A table or relation is in 4NF if it is in BCNF and there is no multivalued dependency in the table.

Fifth Normal Form (5NF)

A table or relation is in 5NF if it is in 4NF and there is no oin Dependency or further non-loss decomposed. It is also referred to as Project Join Normal Form (PJNF).
‍

How does normalization affects chatbots?

Conversational Normalization is when the chatbot goes through processes to find common spelling or errors that could change the meaning.

There are five major steps involved when creating a chatbot—tokenizing, normalizing, recognizing entities, dependency parsing, and generation—for the chatbot to read, interpret, understand, and formulate and send a response. Let’s take a closer look.

Tokenizing: The chatbot starts by chopping up text into pieces (also called ‘tokens’) and removing punctuation.
Normalizing: Next, the bot finds common misspellings, slang, or typos in the text and converts these to its “normal” version.
Recognizing Entities: Now that the words are all normalized, the chatbot seeks to identify which type of thing is being referred to. For example, it would locate North America as a location, 67% as a percentage, and Google as an organization.
Dependency Parsing: For the next step, the bot splits the sentence into nouns, verbs, objects, punctuation, and common phrases.
Generation: Finally, the chatbot generates a number of responses using the information determined in all the other steps and selects the most appropriate response to send to the user.

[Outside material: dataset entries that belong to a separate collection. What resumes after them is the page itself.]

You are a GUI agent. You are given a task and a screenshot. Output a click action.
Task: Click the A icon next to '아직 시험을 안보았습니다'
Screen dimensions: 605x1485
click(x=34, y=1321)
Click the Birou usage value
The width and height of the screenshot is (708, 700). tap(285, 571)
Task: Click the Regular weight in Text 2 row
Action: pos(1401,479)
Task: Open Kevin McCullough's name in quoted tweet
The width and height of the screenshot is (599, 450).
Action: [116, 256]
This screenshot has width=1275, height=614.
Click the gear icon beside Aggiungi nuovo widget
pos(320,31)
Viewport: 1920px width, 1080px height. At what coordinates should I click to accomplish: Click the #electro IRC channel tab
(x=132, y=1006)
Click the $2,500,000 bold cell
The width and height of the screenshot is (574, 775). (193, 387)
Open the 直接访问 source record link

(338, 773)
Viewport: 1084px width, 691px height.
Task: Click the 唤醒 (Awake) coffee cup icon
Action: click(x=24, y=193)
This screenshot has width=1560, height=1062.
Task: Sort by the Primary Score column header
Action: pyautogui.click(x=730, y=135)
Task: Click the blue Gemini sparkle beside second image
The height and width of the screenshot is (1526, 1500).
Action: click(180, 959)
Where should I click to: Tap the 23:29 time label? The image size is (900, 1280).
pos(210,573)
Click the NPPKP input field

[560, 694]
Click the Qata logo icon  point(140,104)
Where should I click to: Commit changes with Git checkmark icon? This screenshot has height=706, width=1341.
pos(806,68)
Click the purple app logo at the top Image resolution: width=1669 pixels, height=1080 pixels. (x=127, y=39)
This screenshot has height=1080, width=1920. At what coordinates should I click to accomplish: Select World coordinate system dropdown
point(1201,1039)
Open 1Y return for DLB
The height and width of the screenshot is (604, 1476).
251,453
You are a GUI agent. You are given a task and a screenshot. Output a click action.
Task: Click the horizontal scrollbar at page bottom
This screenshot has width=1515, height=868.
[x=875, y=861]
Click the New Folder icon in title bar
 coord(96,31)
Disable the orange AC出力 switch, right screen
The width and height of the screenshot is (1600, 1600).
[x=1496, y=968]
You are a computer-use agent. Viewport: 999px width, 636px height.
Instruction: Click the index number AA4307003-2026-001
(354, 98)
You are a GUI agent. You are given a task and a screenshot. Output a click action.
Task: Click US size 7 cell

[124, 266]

A highly overlooked preprocessing step is text normalization. Text normalization is the process of transforming text into a canonical (standard) form. For example, the word “gooood” and “gud” can be transformed to “good,” its canonical form. Another example is the mapping of near-identical words such as “stopwords,” “stop-words” and “stop words” to just “stopwords.”

Text normalization is essential for noisy texts such as social media comments, text messages, and comments to blog posts where abbreviations, misspellings, and use of out-of-vocabulary words are prevalent.

Normalization has even been effective for analyzing highly unstructured clinical texts where physicians take notes in non-standard ways. For example, it can be helpful for topic extraction where near-synonyms and spelling differences are expected. Take, for example, topic modeling, topic modeling, topic-modeling, topic-modeling, etc.

Unfortunately, unlike stemming and lemmatization, there isn’t a standard way to normalize texts. It typically depends on the task. For example, normalizing clinical texts would arguably be different from how you normalize SMS text messages.

Some common approaches to text normalization include dictionary mappings (easiest), statistical machine translation (SMT), and spelling-correction-based approaches.